== Segment start ==
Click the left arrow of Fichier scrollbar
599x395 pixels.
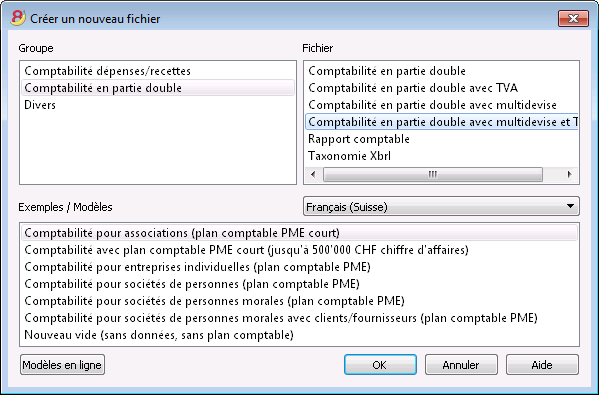(x=313, y=175)
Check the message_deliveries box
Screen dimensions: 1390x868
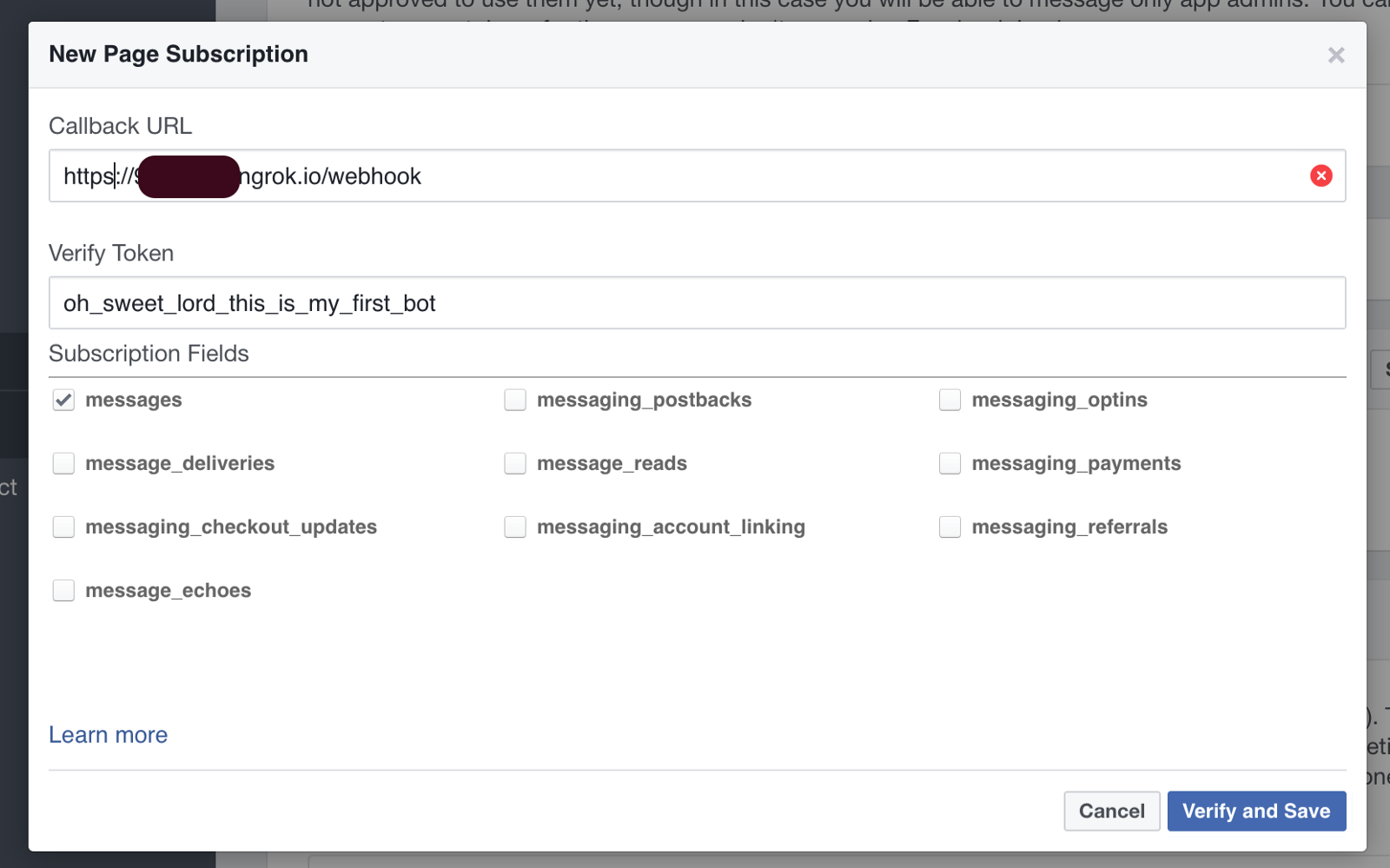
== Segment end ==
• [PROBLEM TO SOLVE] Output every record above exactly as written, but skip the pictures.

• [RESPONSE AREA]
Click the left arrow of Fichier scrollbar
599x395 pixels.
(x=313, y=175)
Check the message_deliveries box
Screen dimensions: 1390x868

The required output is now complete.